Tasks to complete.
- A) Answer these questions about the birth-rate passage:
(i) What per-child tax cut percentage does the author suggest?
(ii) Which country's population does the passage say is in absolute decline?
(iii) Which two programs does the passage name as ones Americans have put substantial sums of money into?
- B) Write out the birth-rate passage word for word, from "As the article" to "faltering social system.".

Passage shown.
-- Opening Marker --
He’s clearly right about the economics. Children used to provide cheap labor, and retirement security, all in one. Now they’re pretty much all cost and no return, from a financial perspective. That suggests that subsidies might solve the problem. Vladimir Putin thinks so, as he plans to offer generous parental benefits to encourage citizens to have more children, something that’s necessary as Russia’s population is in absolute decline. (Italy, which is also in demographic free-fall, is doing something similar).

At this point, it’s important to note that many would argue that some people think there are plenty of people already. I’m not one of those, in no small part because many of our social programs are built with the understanding that there will be substantially more young people to keep the programs alive than there will be old people to draw from them. When you have less than sustaining population growth, you have a big problem that can either be solved by:

1. Importing additional taxpayers (immigration).
2. Slashing programs.

I’d argue that #2 is a perfectly reasonable option and, to be honest, is something we should be doing anyways since such government benefits are effectively a Ponzi Scheme, albeit an incredibly poorly performing one. However, even with this being the case, millions of Americans have put substantial sums of money in programs like Medicare and Social Security with the promise that they’d get something in return, so simply eliminating those programs is not an option unless we’re ready and willing to hand their money back. Seeing as we’re facing high levels of debt, we’re unfortunately not in a position to pay anything back to the American people at the moment. So, we have to come up with a plan that allows those programs to stay in the black, such that we do not incur additional debt. That leaves:

1. Importing additional taxpayers (immigration).
2. Having more children.

As the article above pointed out, though, nobody wants #2 - it’s stressful, expensive, and there’s no practical reward (though there are substantial emotional rewards in the long run). The solutions offered by particularly affected countries involve a flat payment - have a kid and we’ll give you $1000, or something similar. The problem with flat payments is that those most financially capable of caring for multiple children will care the least about the money - $1000 doesn’t matter as much to someone making $100k/year as it does to someone making $20k/year. Consequently, instead of creating large numbers of new taxpayers, you instead increase the load on an already faltering social system.

I have a better idea.

I propose we institute a flat tax cut for each child (say, 5%), up to a certain number of children (say, 5 - I’m pulling numbers out of my hat here). This has the following benefits over the usual flat-fee system:

1. Those most capable of caring for children, financially-speaking, will have the most incentive to have more children.
2. By encouraging the rich to have larger families, it will distribute their wealth when they die to more people (the children and their children), which, in turn, will increase the spending of that wealth (more money spent on food, housing, and other essential items that can normally only be consumed so much by one person).
3. If the poor choose to have fewer children, they can concentrate their wealth in their smaller families and achieve greater social mobility, letting them some day be in a position to take advantage of these tax breaks. That’s right - increased class fluidity!

Now, I will point out that it’s not always about money - it’s also about time. Having children requires time - time to take them to soccer practice, time to take them to music lessons, time to manage the 15,000+ activities that every parent insists their child needs to participate in to get into that Ivy League school… heck, it takes time to take them to day care and retrieve them after work. Even if you trim away most of the fat, caring for kids is a time consuming endeavor.

Unfortunately, I do not have an answer to that problem. But, I think solving the money issue will help turn the tide a little. Then, Americans can decide for themselves how to deal with the time constraints of children.
-- Closing Marker --
(Saved data entries)
-- Opening Marker --
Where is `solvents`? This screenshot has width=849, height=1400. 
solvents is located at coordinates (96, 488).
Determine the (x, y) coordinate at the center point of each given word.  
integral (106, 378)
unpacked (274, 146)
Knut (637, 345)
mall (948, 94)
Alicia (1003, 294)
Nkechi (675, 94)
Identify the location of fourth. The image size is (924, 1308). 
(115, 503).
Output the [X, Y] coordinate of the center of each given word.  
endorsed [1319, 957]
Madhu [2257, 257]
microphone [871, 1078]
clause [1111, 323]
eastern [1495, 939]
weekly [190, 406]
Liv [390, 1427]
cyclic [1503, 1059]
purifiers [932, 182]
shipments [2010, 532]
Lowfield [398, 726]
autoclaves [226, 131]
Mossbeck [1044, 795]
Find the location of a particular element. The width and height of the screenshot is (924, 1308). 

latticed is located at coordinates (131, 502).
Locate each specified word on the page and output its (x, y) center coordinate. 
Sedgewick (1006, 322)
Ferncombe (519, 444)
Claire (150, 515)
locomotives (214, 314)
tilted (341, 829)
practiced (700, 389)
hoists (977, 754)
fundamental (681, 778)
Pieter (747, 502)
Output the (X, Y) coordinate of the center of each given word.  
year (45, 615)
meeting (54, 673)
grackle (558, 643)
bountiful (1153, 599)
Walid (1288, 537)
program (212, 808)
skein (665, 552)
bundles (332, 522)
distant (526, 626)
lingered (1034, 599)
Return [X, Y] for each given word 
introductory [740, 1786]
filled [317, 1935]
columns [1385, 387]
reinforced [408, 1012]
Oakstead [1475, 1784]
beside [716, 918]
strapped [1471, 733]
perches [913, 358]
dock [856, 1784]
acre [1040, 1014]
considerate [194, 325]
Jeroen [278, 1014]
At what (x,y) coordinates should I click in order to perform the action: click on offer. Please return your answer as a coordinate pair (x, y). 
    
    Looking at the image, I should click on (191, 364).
-- Closing Marker --
Responses in order.
- A)
(i) 5%
(ii) Russia
(iii) Medicare and Social Security

- B)
As the article above pointed out, though, nobody wants #2 - it’s stressful, expensive, and there’s no practical reward (though there are substantial emotional rewards in the long run). The solutions offered by particularly affected countries involve a flat payment - have a kid and we’ll give you $1000, or something similar. The problem with flat payments is that those most financially capable of caring for multiple children will care the least about the money - $1000 doesn’t matter as much to someone making $100k/year as it does to someone making $20k/year. Consequently, instead of creating large numbers of new taxpayers, you instead increase the load on an already faltering social system.